1:30pm–2:30pm: “Experimental Gameplay Sessions”, by fourteen speakers

Focus on experiments: in search of dynamics, or new meanings.

Hanford Lemoore, Maquette

It’s about recursion. The game world contains a model of itself inside one of the buildings: changes in one are mirrored in the other. What’s more: can take block out of model world, put it in outer world, and vice versa: effectively shrinks / enlarges objects. (A key turns into a bridge.)

Michael Brough, Sense of Connectedness

Game board is a brain, with no explanation. You have to make and test hypotheses over and over again. E.g. you explode at some point: why did that happen?

Nicolai Troshinsky, Loop Raccord

Raccord: the feeling of continuity that you get when a cinematic cut works well, looking smooth and continuous. The game shows you a chain of video clips: you have to stop and start them so that it looks like objects are passing smoothly from one to the next.

Stephen Lavelle, Opera Omnia

There are several time manipulation games: all about cooperating avatars to modify the present. Opera Omnia: the present is fixed, need to find a better explanation for how we got here. The playing field is cities: you can control migration between cities, and there are various events (e.g. famines) that happened in the past that affects population as well. Takes an Orwellian turn when a population segment was massacred in the original history, but the population migrated in an alternate history.

Jason Rohrer, Inside a Star-Filled Sky

Recursive shoot-em-up: it’s gotten a fair amount of coverage recently, so I won’t go into details here. The death mechanic resets a level when you progress; that seems punishing, so an earlier version kept your progress. But then a simple “always move towards the exit, never shoot” strategy works; that’s boring, prevents learning.

His explanation for why he did the game basically boils down to conveying the experience of yak shaving.
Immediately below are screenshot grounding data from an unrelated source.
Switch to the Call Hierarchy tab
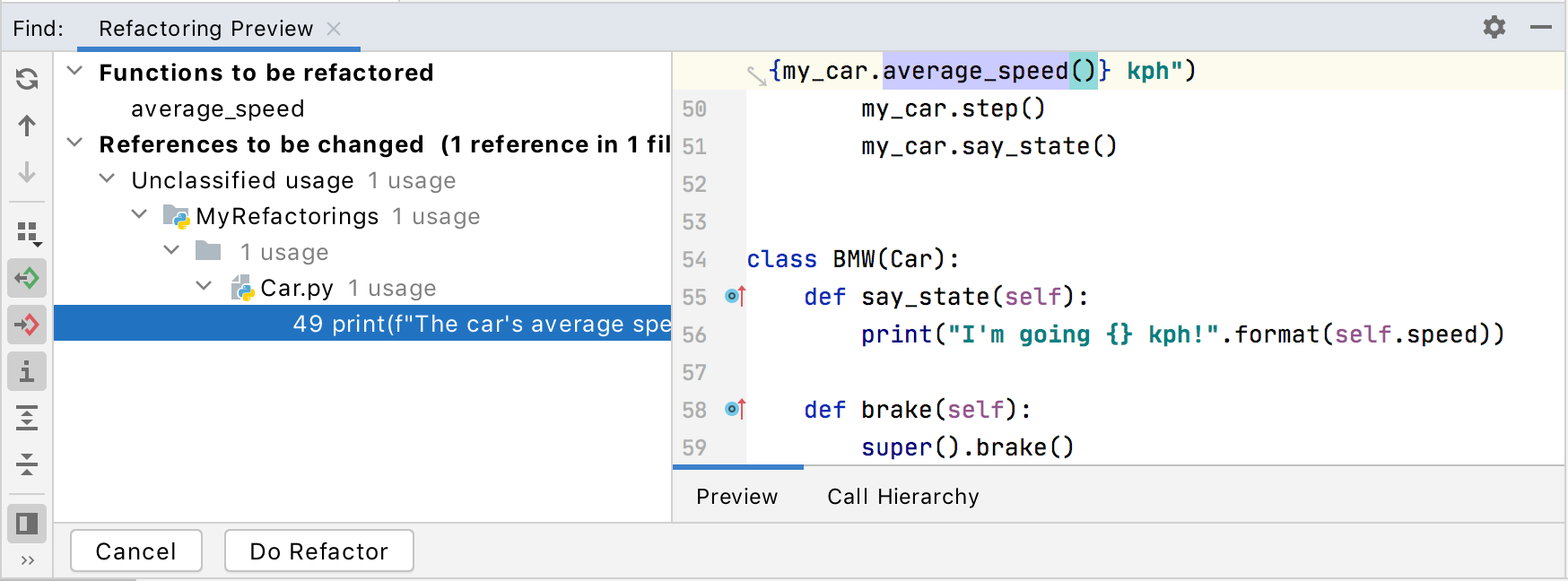This screenshot has height=581, width=1568. (x=902, y=497)
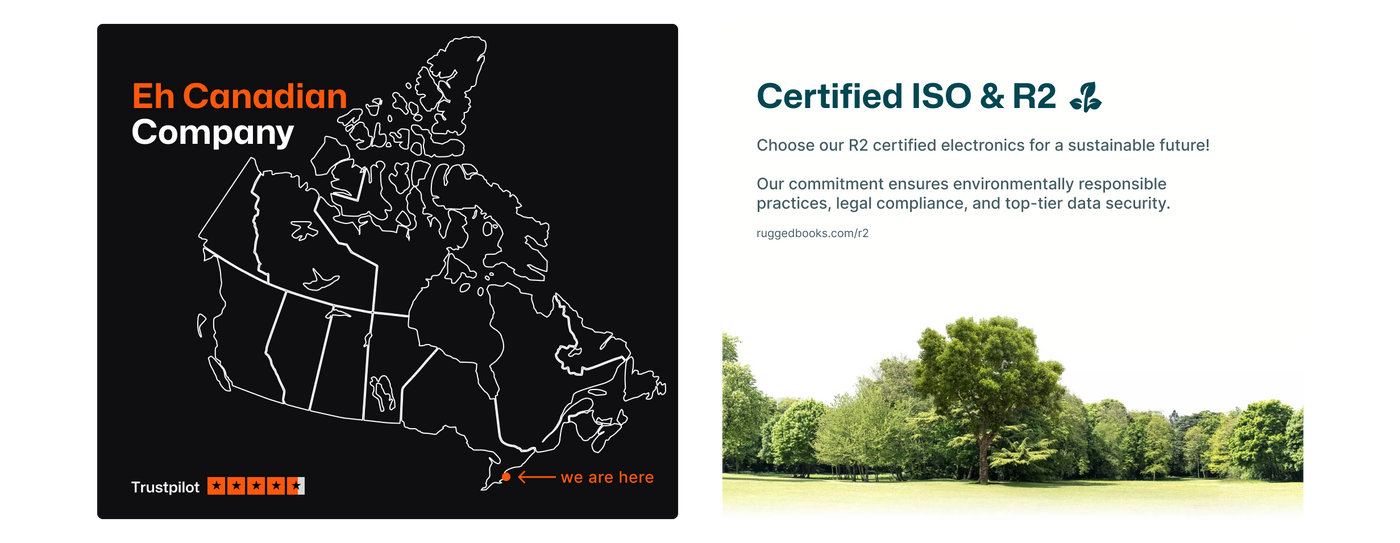The image size is (1400, 543).
Task: Open the ruggedbooks.com/r2 link
Action: [812, 233]
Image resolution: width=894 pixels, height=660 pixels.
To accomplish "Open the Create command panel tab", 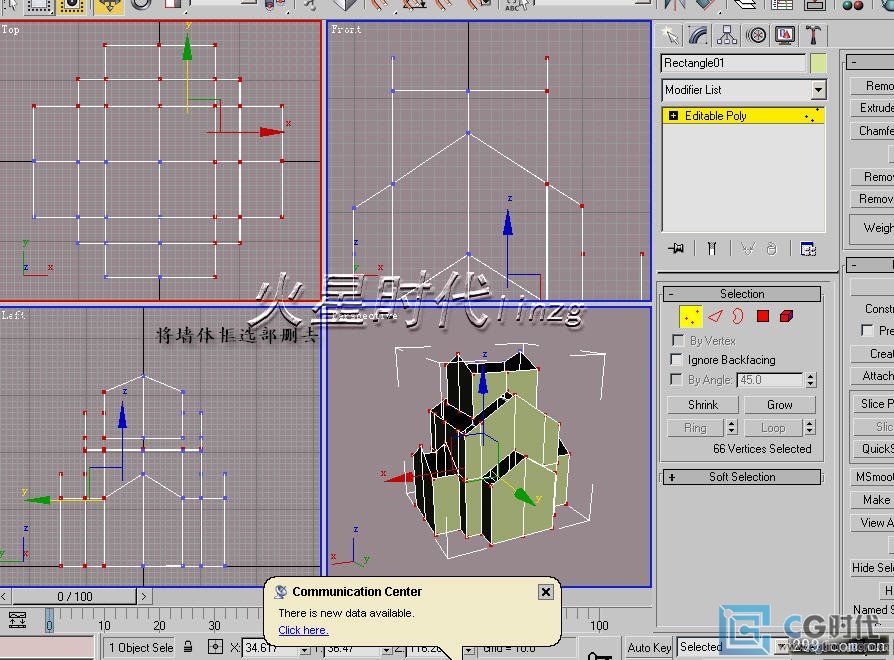I will (x=671, y=36).
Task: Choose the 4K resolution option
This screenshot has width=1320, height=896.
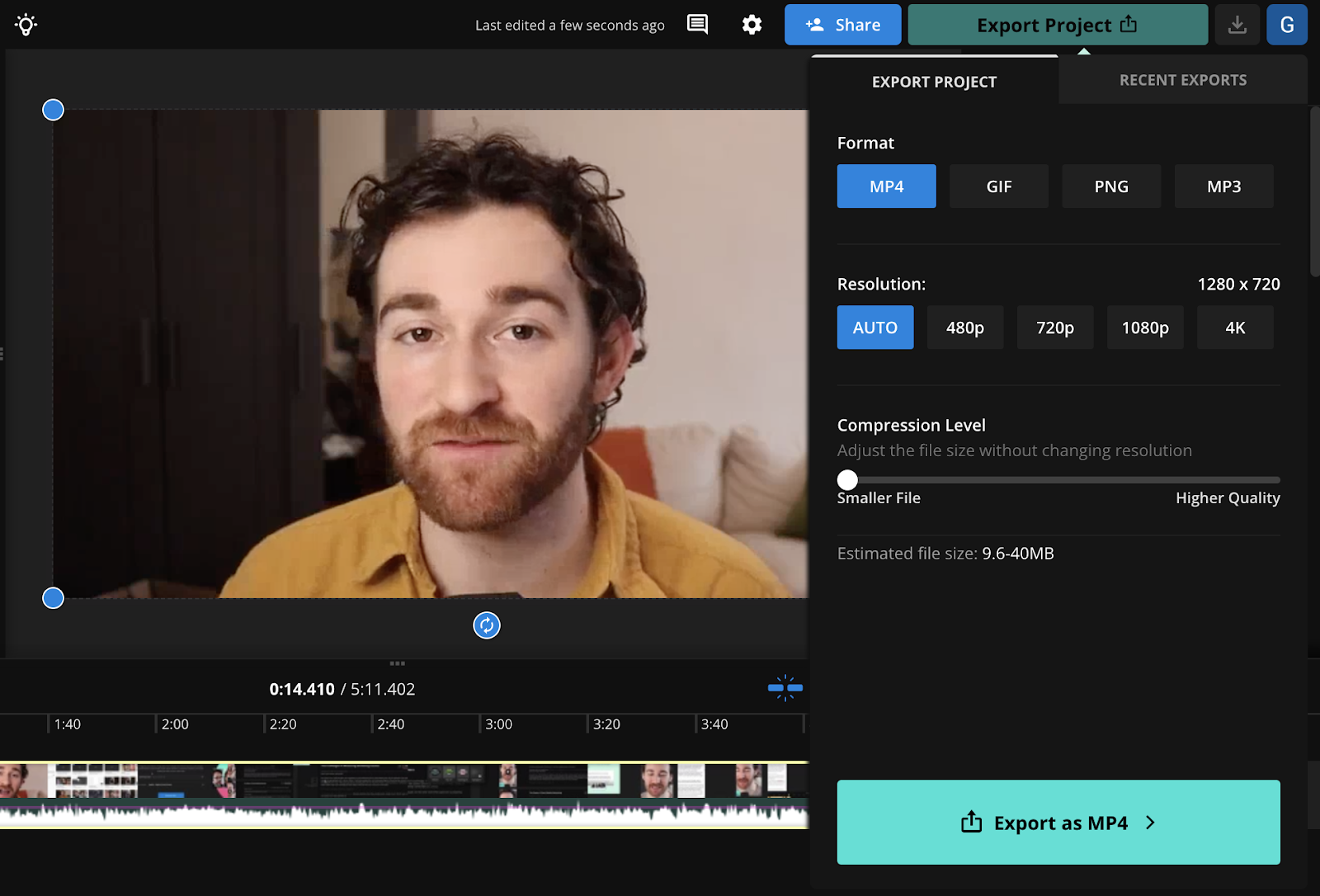Action: pos(1235,328)
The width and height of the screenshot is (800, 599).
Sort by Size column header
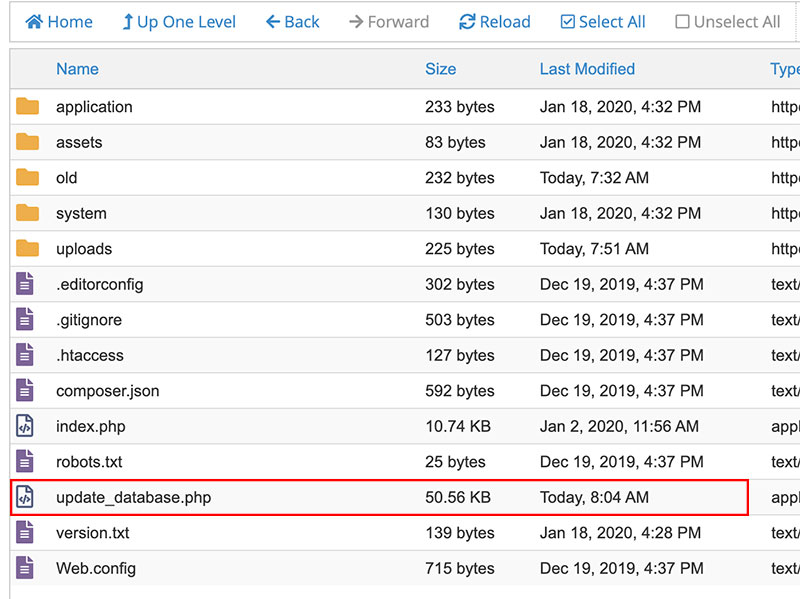coord(440,69)
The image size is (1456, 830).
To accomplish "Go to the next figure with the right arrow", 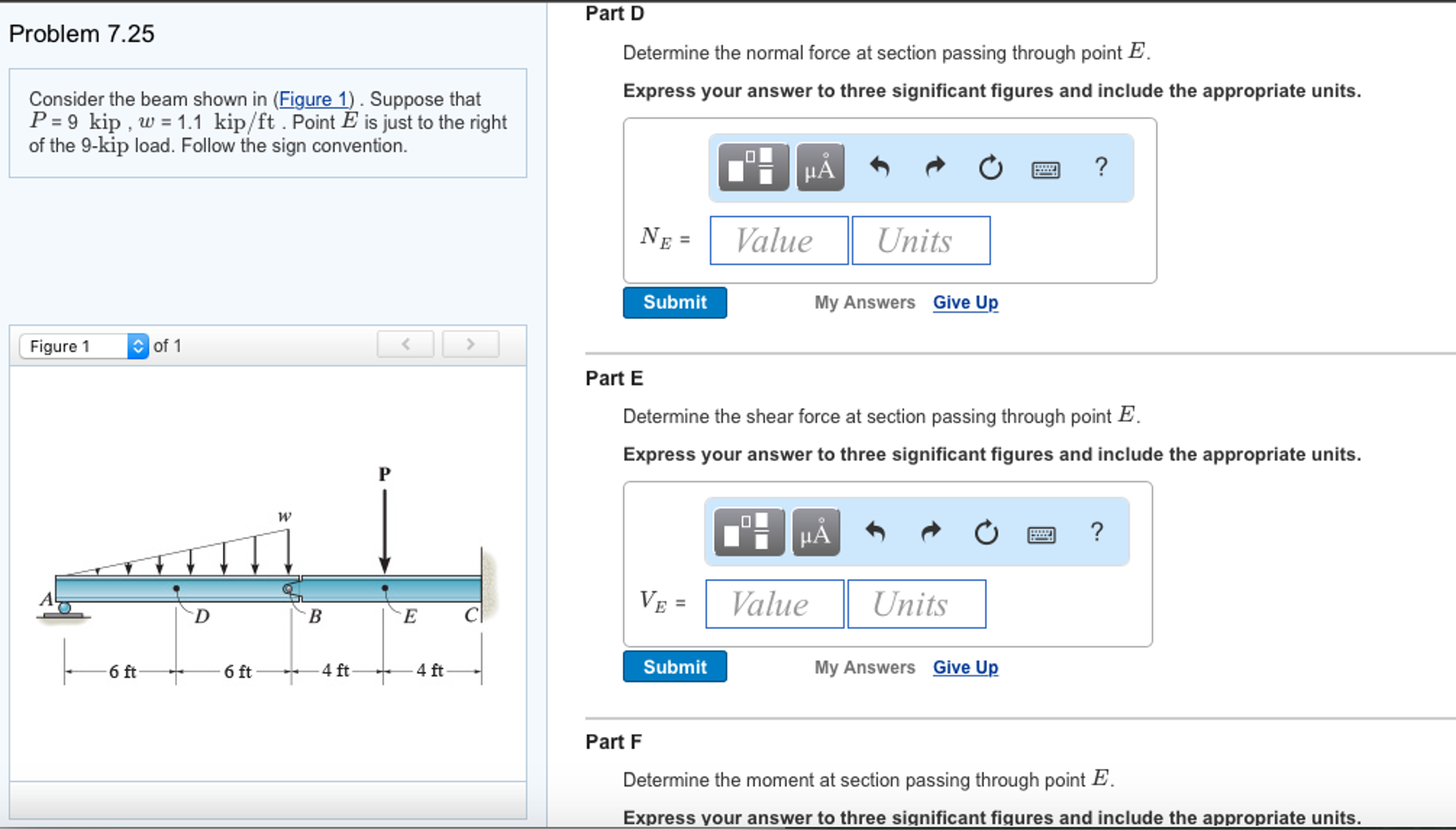I will tap(470, 344).
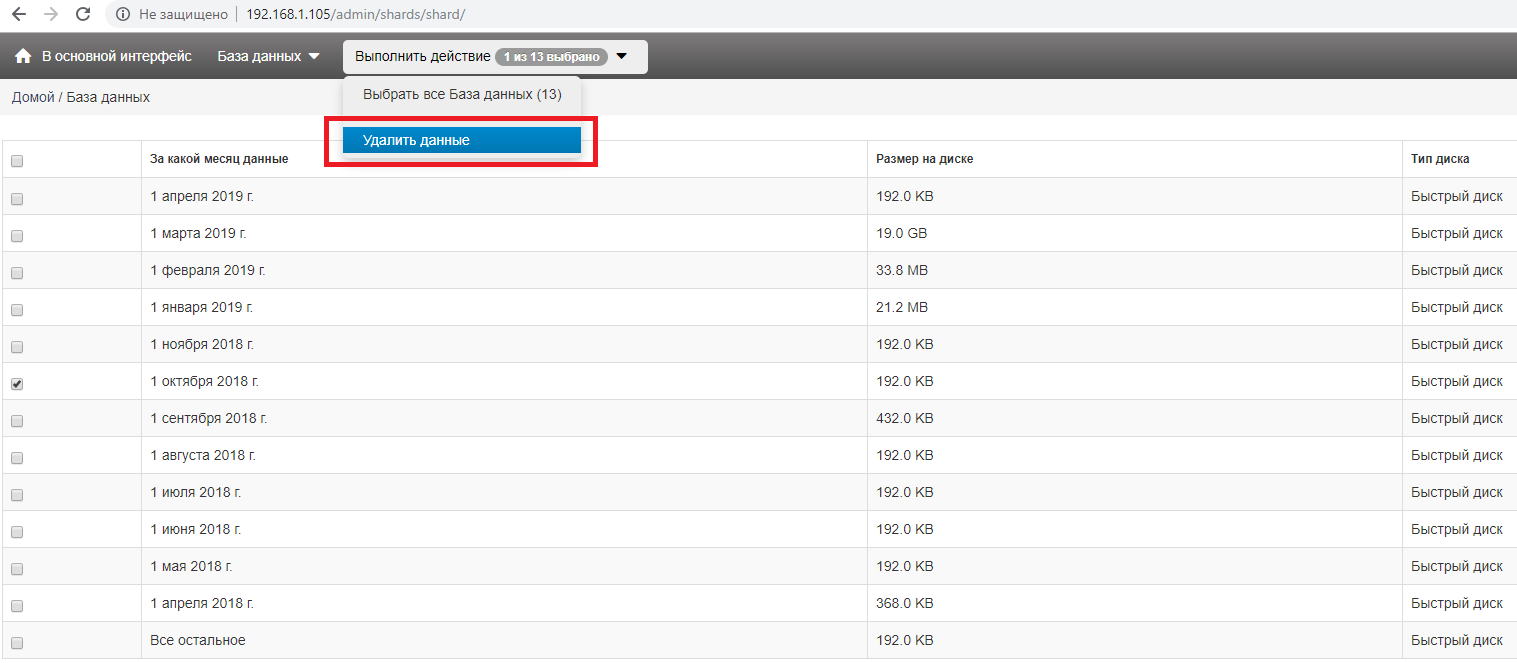The height and width of the screenshot is (663, 1517).
Task: Click the home icon in top bar
Action: point(23,57)
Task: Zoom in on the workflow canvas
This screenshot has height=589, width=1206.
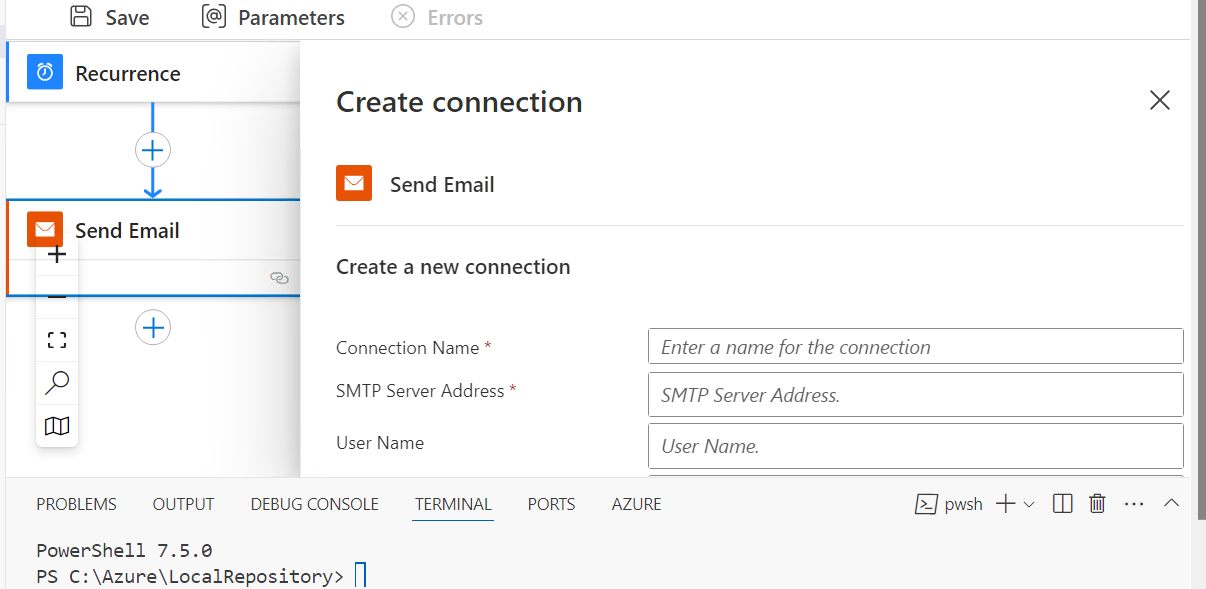Action: [57, 255]
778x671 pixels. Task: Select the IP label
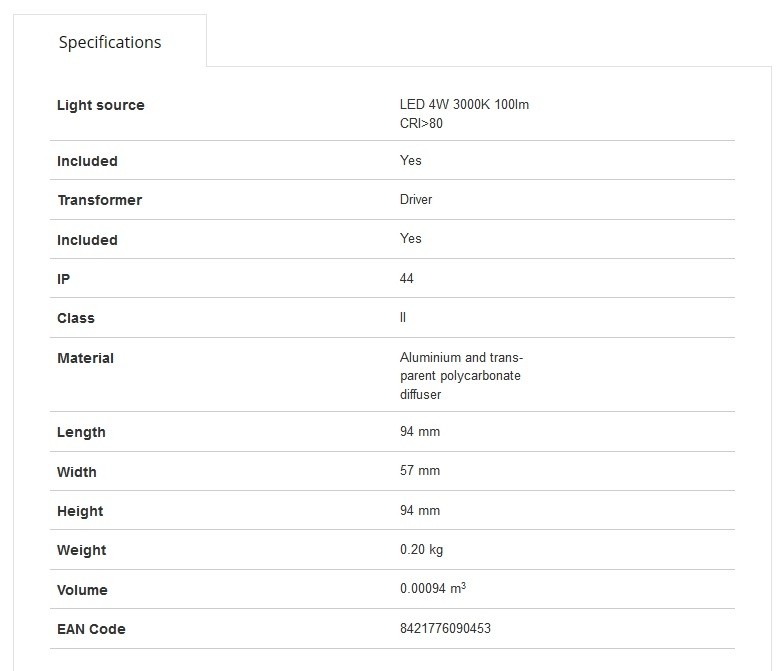[64, 279]
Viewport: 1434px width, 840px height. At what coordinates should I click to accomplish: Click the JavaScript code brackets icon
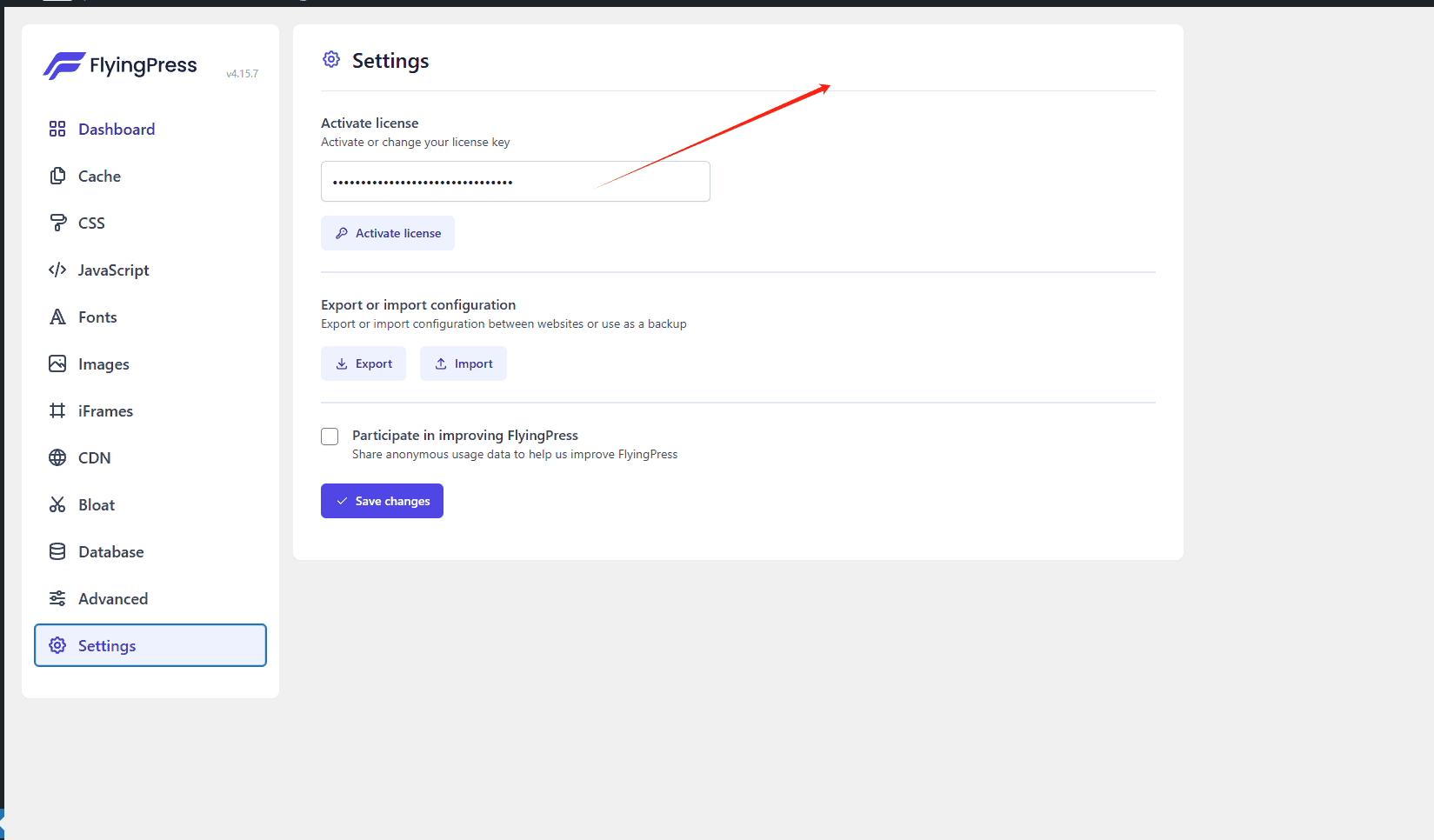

Agustin Perez Fernendez, Mantra

An experiential game about meditation. There’s an endless spiral that you have to avoid; it makes a noise if you hit it. As you do better, the visuals go away; want to play guided by the mantra and the sounds that happen when you make a mistake.

Andy Schatz, Experiments in User-Generated Content

Started with The Abrupt Goodbye. It presents a conversation tree, with up to five answers. With fewer than five, it gives you the opportunity to enter a new response; the game ends when you do that, and adds your response to the list of possibilities. Unpopular choices get culled; also, there are male and female branches, so both sides of the tree are user-generated.

PlayPen. Collaboratively built world: comes with a graphics editor, users can edit screens and add hotspots.  Infinite Blank. A platformer: when you come to a new area of the level, you own it and can do whatever you want. PlayPen has collective ownership, with all the good and bad that that brings. 

6:00pm: Dinner

The annual game bloggers / journalists (with a few developers sprinkled in for good measure) dinner; I had a fabulous time. I spent most of it talking to Tami Baribeau and Dan Apczynski.